Text segment
○ ○ ○ ○ ○
LOUISVILLE, Ky. (AP) - Republican Gov. Matt Bevin and Democratic challenger Andy Beshear clashed on education and health care policies while sharing the stage for a forum before Kentucky’s most influential agricultural group that turned feisty Wednesday.
Speaking at Kentucky Farm Bureau headquarters, Beshear challenged Bevin’s support for school-choice initiatives and the governor’s efforts to impose work requirements for some low-income people on Medicaid. The Democratic challenger said those policies would hurt public schools and hospitals in rural Kentucky, which drew an aggressive response from the Republican incumbent in defending the initiatives.
Bevin kept up a theme of his campaign - pointing to his experience as a business executive as an advantage for the state that differentiates him from Beshear. In pushing back, Beshear said the person representing the state shouldn’t be someone who has feuded with public education groups, as Bevin has done, or whose administration has been mired in a spat with his lieutenant governor.
○ ○ ○ ○ ○
Excerpted records
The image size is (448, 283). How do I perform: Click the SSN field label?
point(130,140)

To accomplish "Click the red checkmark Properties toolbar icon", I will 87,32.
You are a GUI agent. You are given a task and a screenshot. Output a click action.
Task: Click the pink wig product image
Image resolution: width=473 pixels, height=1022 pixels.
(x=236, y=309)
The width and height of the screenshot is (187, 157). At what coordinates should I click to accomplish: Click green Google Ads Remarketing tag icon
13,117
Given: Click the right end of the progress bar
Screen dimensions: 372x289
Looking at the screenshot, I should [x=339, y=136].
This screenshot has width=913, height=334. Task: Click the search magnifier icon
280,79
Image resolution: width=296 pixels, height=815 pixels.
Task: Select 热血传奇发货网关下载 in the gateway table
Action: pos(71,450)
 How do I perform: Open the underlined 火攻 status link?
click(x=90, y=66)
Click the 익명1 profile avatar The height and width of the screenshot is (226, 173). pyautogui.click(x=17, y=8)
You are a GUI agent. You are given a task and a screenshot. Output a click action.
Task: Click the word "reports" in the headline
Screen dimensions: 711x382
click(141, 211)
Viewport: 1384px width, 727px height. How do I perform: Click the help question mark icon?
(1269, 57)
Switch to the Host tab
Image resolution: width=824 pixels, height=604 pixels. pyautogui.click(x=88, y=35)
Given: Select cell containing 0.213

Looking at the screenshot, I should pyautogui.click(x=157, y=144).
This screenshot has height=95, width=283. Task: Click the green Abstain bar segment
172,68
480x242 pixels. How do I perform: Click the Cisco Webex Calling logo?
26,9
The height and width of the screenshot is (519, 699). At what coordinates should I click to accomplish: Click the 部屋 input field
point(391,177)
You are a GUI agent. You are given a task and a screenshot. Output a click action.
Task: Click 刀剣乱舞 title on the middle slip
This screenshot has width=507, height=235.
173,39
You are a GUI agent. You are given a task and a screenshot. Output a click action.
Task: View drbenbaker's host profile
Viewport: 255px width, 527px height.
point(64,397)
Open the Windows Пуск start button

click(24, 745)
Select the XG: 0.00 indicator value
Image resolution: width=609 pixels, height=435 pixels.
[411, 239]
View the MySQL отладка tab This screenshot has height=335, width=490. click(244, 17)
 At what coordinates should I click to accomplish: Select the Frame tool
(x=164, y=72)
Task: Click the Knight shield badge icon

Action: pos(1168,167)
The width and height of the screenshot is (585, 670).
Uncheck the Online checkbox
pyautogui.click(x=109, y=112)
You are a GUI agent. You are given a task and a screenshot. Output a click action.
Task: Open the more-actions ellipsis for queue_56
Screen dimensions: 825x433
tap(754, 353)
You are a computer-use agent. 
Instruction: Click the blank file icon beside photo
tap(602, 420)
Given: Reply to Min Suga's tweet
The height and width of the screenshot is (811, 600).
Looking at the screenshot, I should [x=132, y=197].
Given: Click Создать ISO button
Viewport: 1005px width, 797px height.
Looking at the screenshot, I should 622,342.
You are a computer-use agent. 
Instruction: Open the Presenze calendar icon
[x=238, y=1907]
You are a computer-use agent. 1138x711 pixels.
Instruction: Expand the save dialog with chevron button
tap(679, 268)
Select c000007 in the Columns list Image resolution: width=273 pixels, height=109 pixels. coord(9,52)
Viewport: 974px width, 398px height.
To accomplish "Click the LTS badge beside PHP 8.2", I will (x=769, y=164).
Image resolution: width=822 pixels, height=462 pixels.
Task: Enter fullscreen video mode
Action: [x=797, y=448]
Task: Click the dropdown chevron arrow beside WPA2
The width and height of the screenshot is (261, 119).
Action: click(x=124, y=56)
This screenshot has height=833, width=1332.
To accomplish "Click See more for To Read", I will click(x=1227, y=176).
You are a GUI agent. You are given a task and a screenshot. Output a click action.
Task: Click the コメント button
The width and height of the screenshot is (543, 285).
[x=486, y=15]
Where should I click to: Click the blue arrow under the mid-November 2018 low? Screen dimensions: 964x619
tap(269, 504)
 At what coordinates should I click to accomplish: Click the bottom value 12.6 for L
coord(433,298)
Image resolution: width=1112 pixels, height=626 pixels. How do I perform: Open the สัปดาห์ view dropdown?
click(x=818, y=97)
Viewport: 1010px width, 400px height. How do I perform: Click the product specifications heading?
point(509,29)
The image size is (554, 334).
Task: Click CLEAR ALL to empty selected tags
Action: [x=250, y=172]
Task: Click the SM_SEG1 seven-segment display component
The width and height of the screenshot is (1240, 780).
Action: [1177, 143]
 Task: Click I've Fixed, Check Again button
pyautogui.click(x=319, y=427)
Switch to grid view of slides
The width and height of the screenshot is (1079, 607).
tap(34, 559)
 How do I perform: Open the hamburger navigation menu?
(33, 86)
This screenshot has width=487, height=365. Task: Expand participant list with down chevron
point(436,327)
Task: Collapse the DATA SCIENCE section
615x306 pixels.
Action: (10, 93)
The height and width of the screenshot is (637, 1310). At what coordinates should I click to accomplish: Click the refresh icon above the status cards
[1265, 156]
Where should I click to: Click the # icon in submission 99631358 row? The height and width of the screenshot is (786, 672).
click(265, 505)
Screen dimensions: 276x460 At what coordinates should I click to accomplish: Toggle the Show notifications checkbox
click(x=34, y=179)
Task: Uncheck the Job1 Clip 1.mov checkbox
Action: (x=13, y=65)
○ ○ ○ ○ ○
Explore the material
A) What points does Beshear raise against Bevin in the forum report?
B) Where did the forum in the forum report take place?
The entries come from a separate source and have no connection to the forum report.

Answers to the exercises
A)
- Bevin's support for school-choice initiatives, which Beshear said would hurt public schools in rural Kentucky
- Bevin's efforts to impose work requirements for some low-income people on Medicaid, which Beshear said would hurt hospitals in rural Kentucky
- Bevin has feuded with public education groups
- Bevin's administration has been mired in a spat with his lieutenant governor

B) At Kentucky Farm Bureau headquarters.